(Records from a collection)
——————————

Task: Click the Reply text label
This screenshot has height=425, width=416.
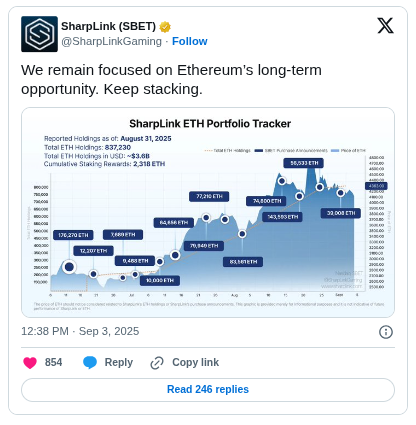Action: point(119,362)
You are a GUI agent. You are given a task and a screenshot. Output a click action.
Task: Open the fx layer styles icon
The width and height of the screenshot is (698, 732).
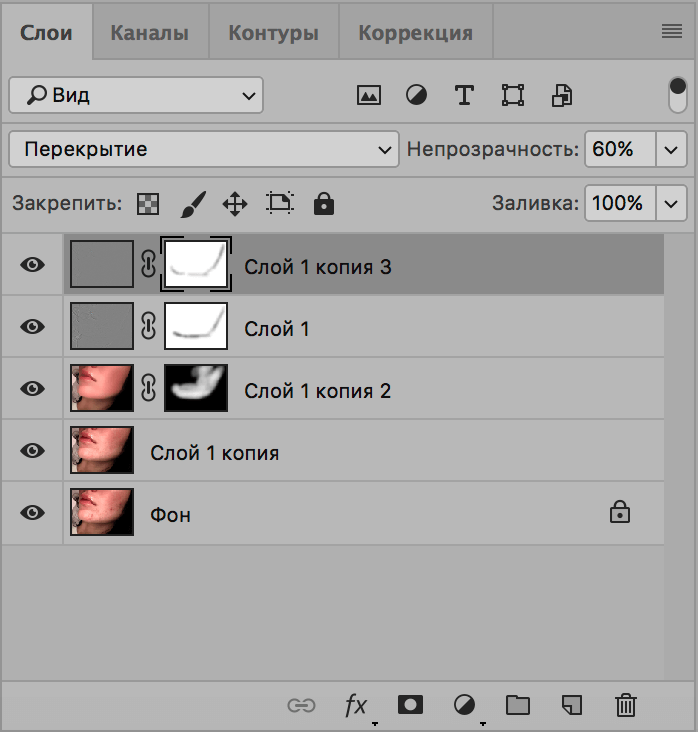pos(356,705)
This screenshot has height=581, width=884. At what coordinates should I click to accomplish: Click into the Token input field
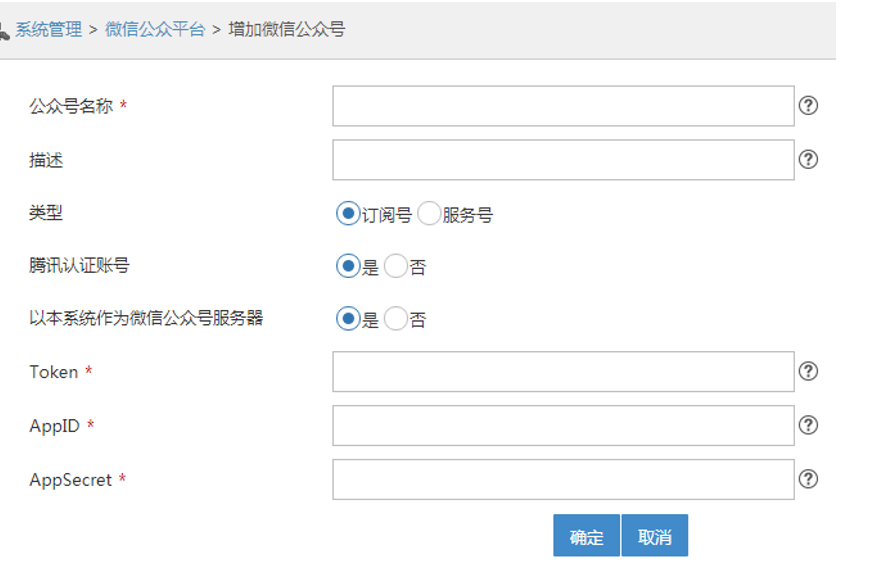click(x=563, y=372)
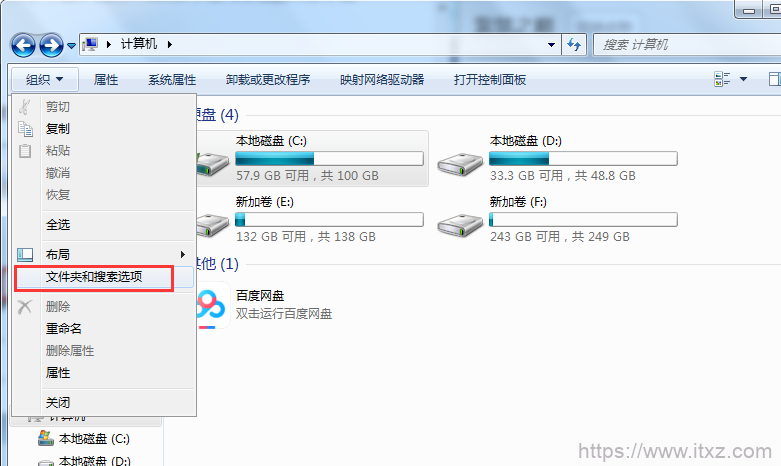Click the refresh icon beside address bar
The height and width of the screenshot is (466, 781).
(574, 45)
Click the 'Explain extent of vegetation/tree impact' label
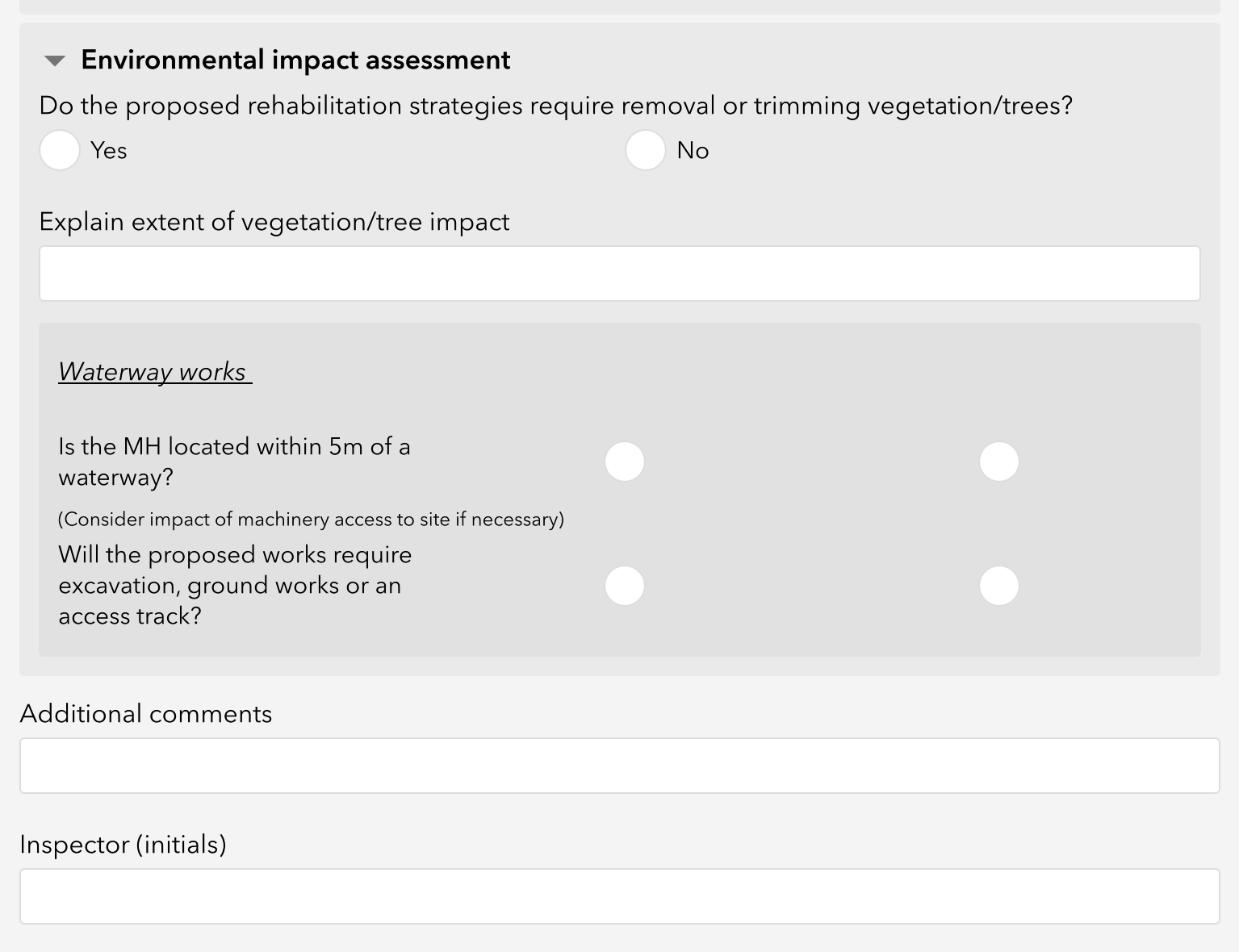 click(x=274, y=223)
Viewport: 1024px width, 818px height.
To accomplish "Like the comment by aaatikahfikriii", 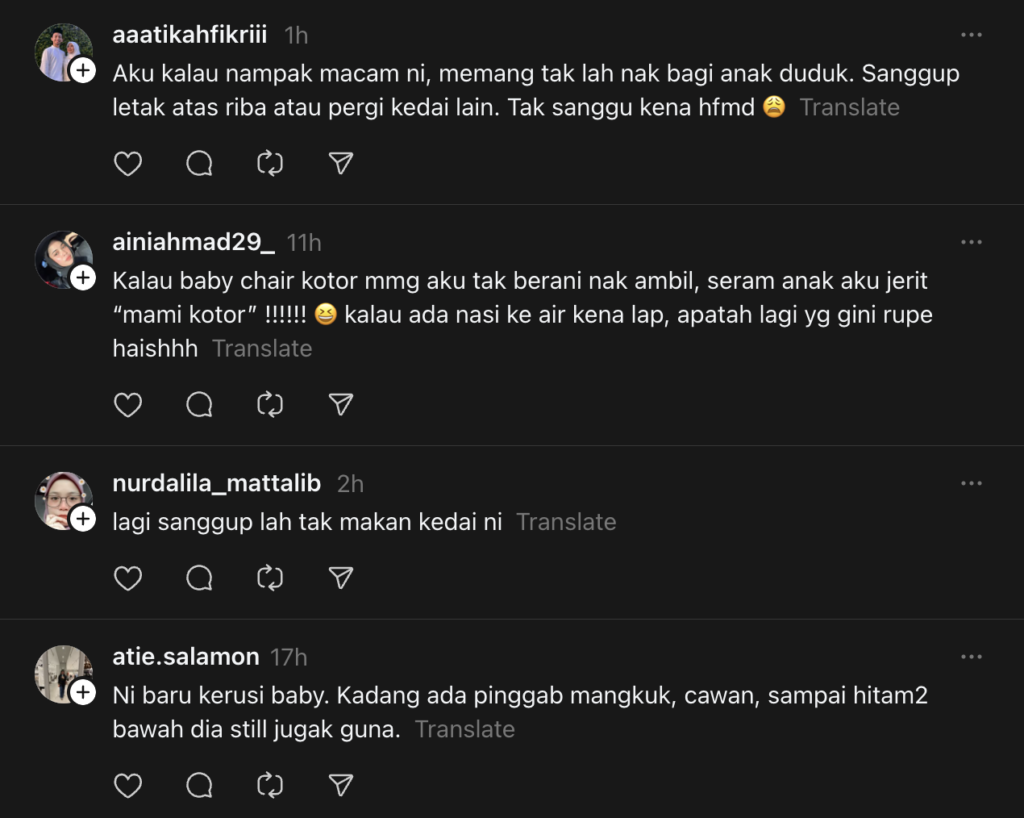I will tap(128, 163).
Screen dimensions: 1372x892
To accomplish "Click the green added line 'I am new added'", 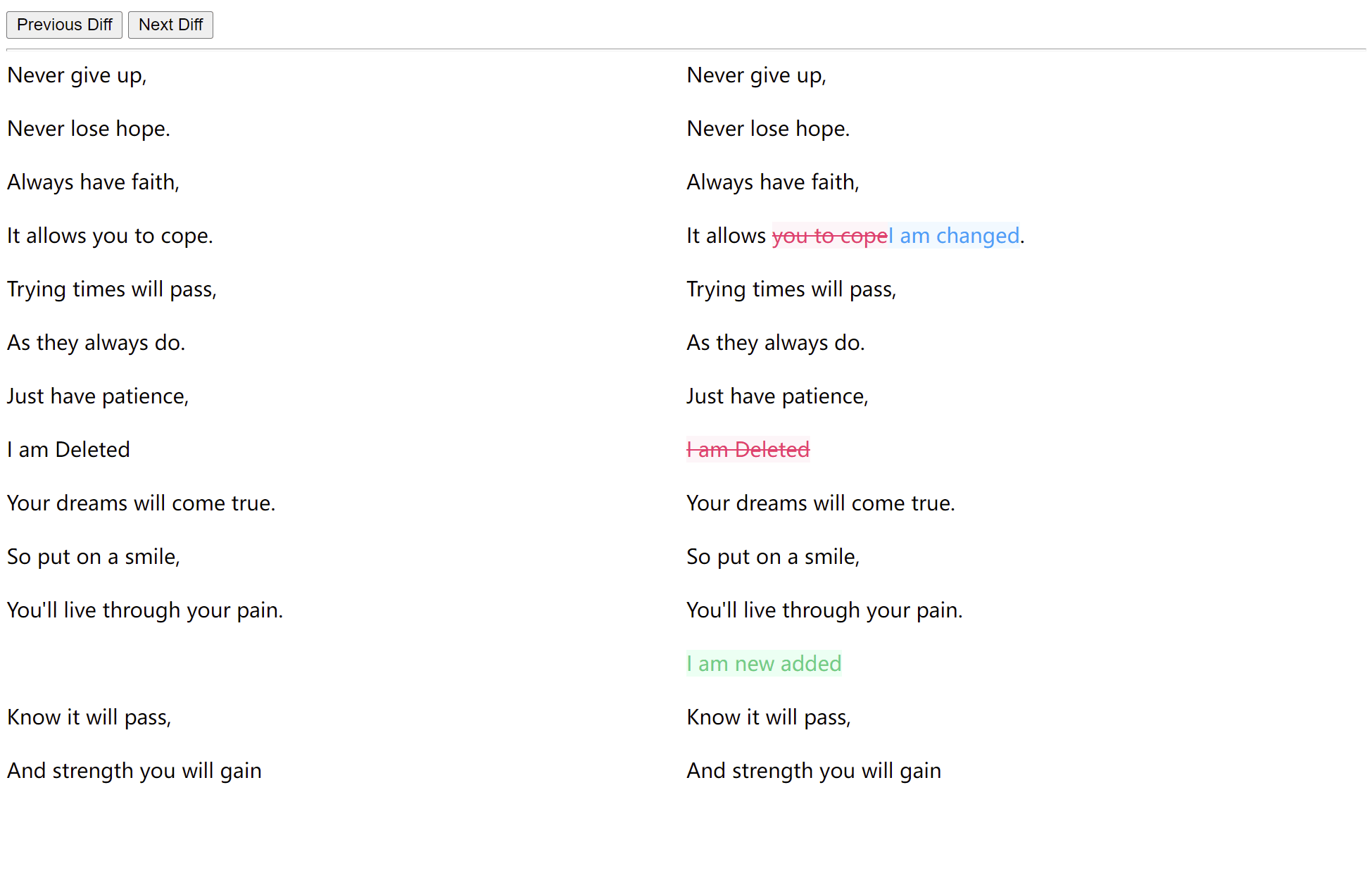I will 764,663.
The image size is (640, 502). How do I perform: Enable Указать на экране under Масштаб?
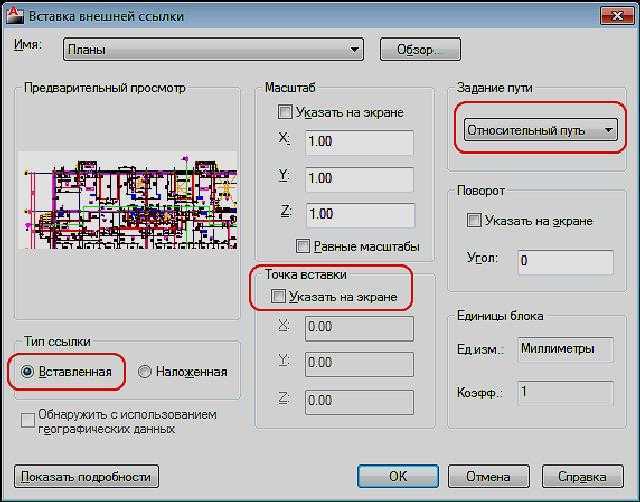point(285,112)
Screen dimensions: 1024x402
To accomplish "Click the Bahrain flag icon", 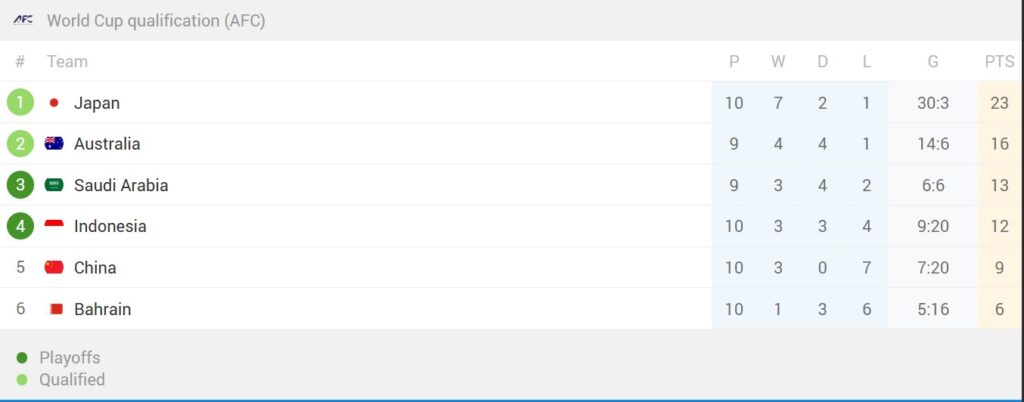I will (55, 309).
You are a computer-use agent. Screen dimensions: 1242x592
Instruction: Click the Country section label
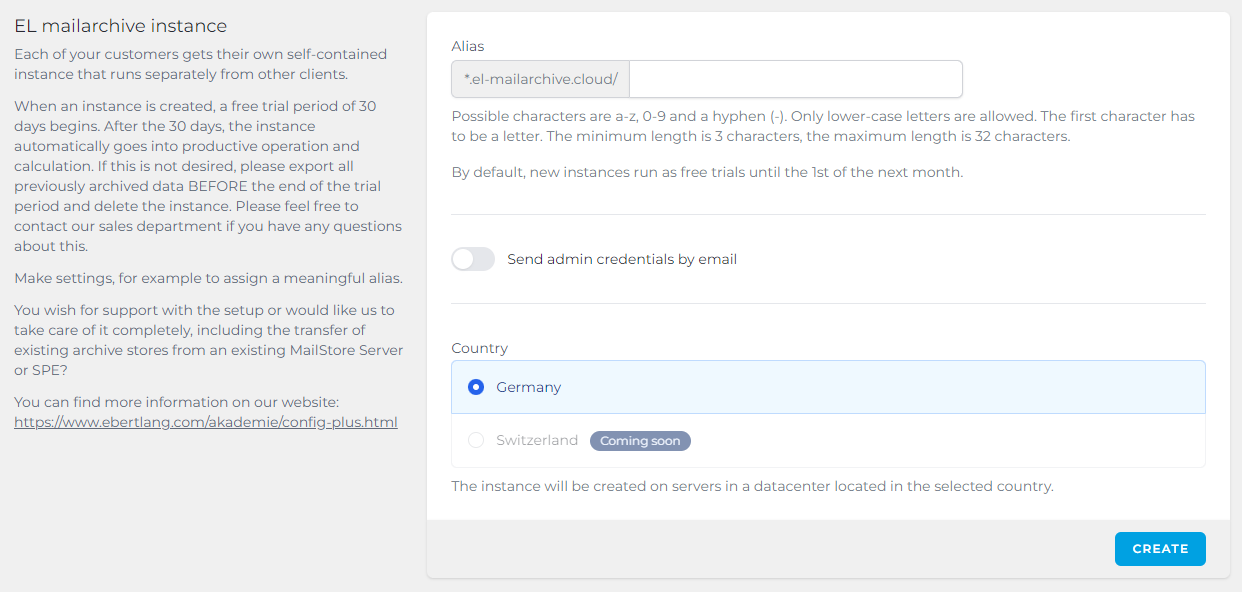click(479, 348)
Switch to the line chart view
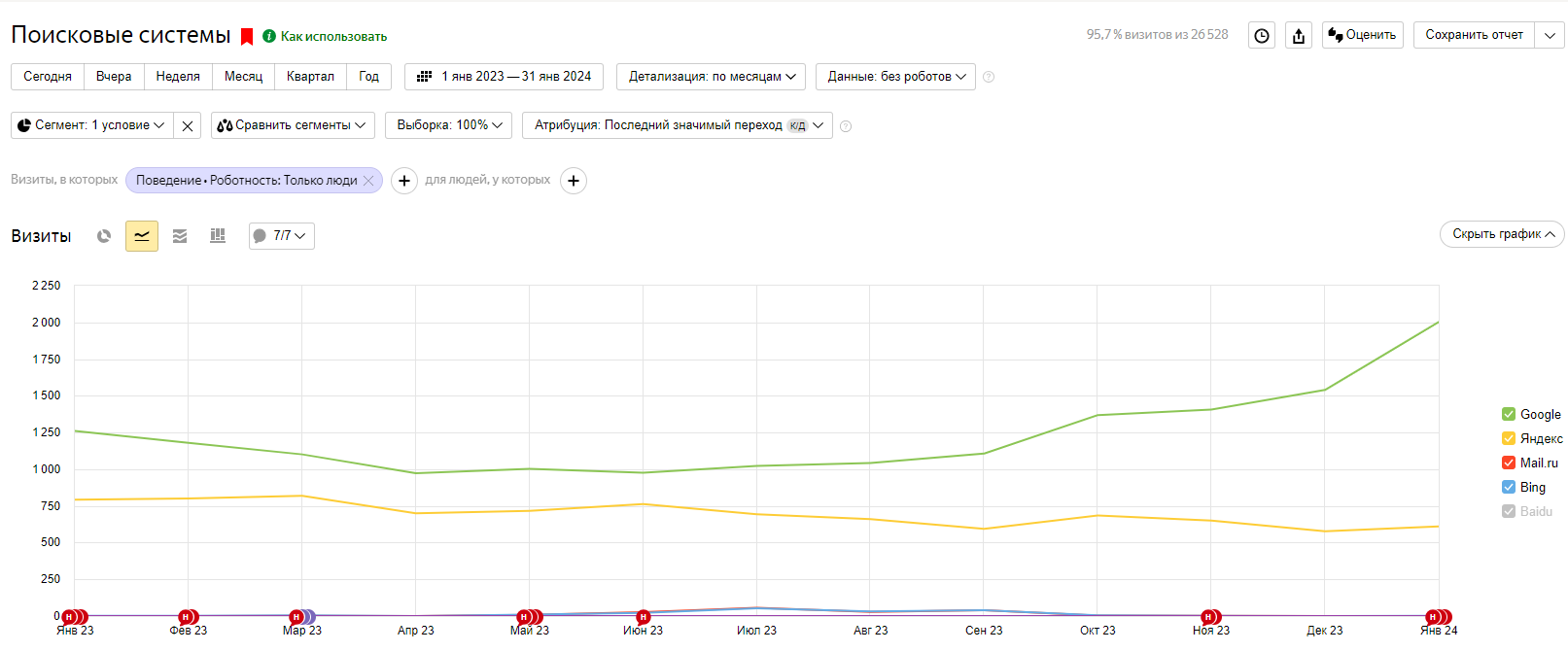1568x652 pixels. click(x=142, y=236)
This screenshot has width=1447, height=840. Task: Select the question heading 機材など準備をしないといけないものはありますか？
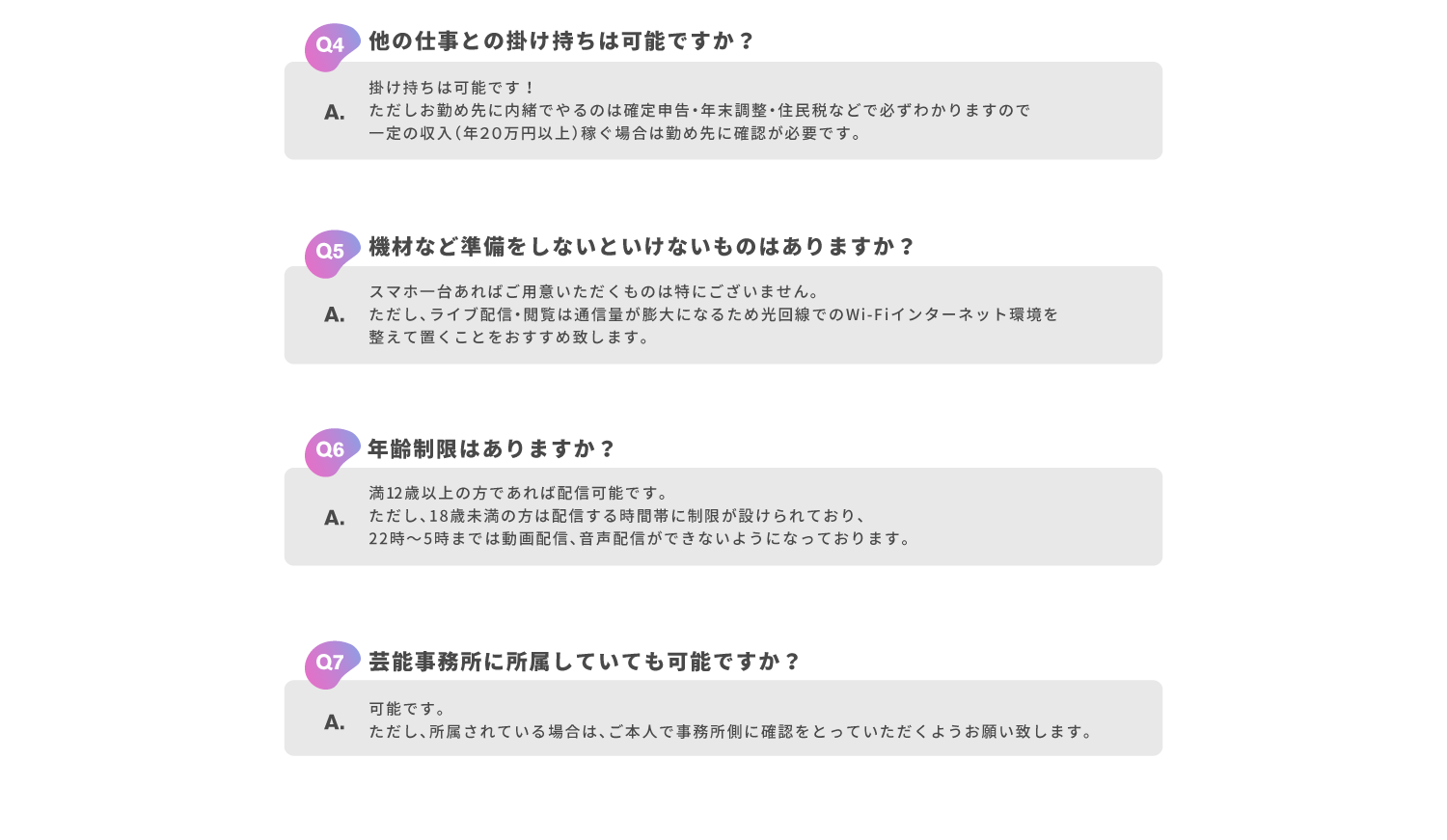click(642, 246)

——————————

YOUR ASSIGNMENT.
Take the entries above and copy out all lines with the string "dimensions".

RESPONSE FOR THIS EXERCISE.
Screen dimensions: 1372x892
Screen dimensions: 1024x402
You are a computer-use agent. Screen dimensions: 1242x592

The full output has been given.